Cyprus also has a large number of water sources. The most famous are located in Kyrenia Kefalovriso: one of them is close to the village Kethreya, and the other is near the village of Lapithos. Both are occupied areas so the Cypriots get their water from sources in the free part of Cyprus, such as Ayios Nikolaos in the Troodos mountain etc.
Also known, are popular mineral and medicinal springs, which are located not far from the monastery of St. Chrysostom near Buffavento in Kyrenia, as well as near the village of Kalopanagiotis in the Troodos mountains. As for lakes, the lakes are only the salt marshes in Larnaca and Limassol.
Volcanoes of the sunken Atlantis
Apparently, Cyprus’ territory in the Eocene period, was merged with the surrounding land but at some point there was a temporary dip, which resulted in the original land’s surface to be buried for many thousands of meters below the sea surface. This immersion continued throughout most of the Eocene and Miocene period. Maybe this part of evolution helped create the myths about Atlantis?
The immersion was followed by a period of volcanic activity in the opposite direction, the result of which is the formation of the Troodos mountain range. Currently, the Troodos mountain is of volcanic origin, and apparently is the natural core of the island. 11 million years later, at the end of the Miocene period, as a result of volcanic rock Kyrenia’s mountain range Pentadaktilos was formed by compression.

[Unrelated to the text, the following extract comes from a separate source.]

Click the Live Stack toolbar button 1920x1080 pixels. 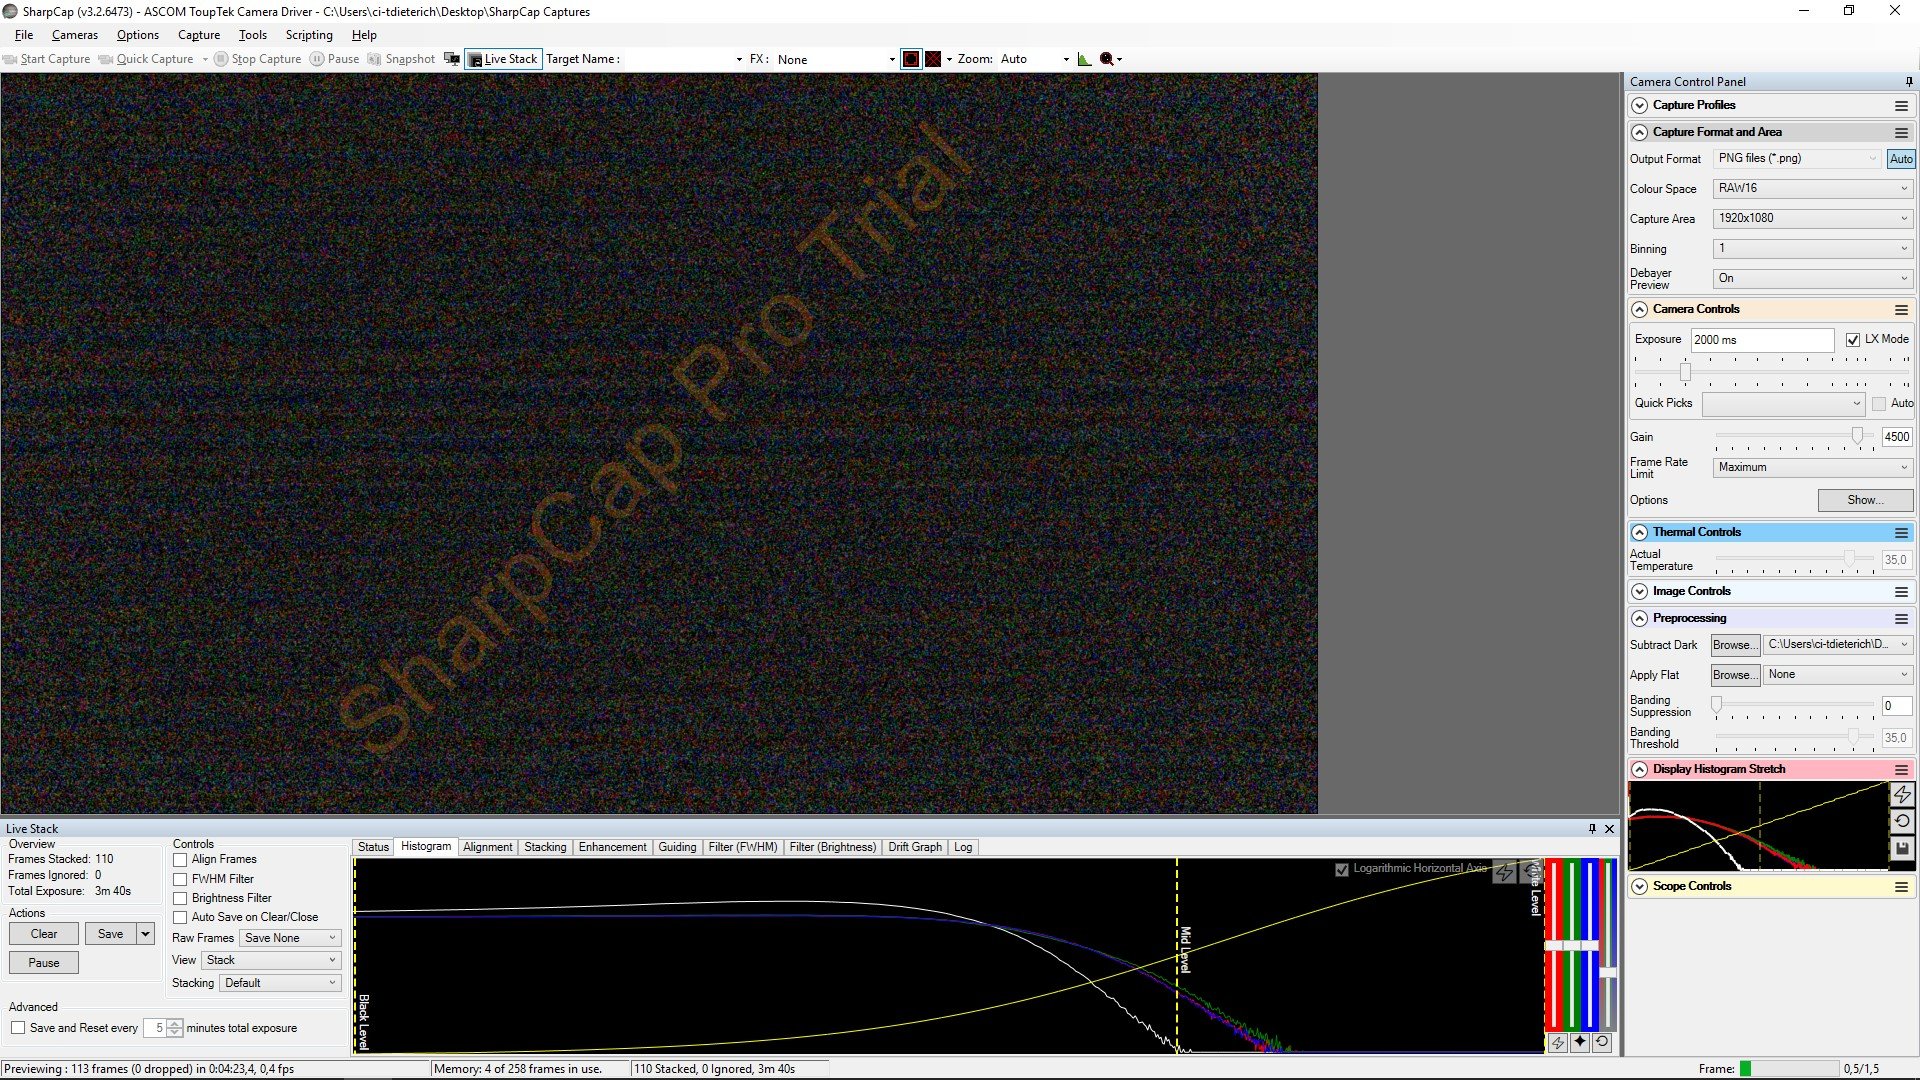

Mesaoria plain was under the surface of the sea, and it was much later, around the Pleistocene period that is emerged above. Such turbulent geological history explains the great variety of rocks on the island.
The rich volcanic formations, a variety of magma, as well as alluvial limestone in different colors and compositions are at a small distance from each other on the surface of the island and thanks to these components Cyprus’ terrain is extremely diverse.
A place under the sun
The climate in Cyprus is one of the mildests in Europe with an average annual temperature of 19°C and a large number of sunny days. The hot and humid summer in Cyprus begins in mid-May and lasts until the end of October. The hottest months are July, August and the first half of September.
For the lowland areas of the island the snow is a rare phenomenon, but at the tops of the Troodos mountain, snow appears from late December to early March and you can even go skiing (at the Troodos Ski Resort).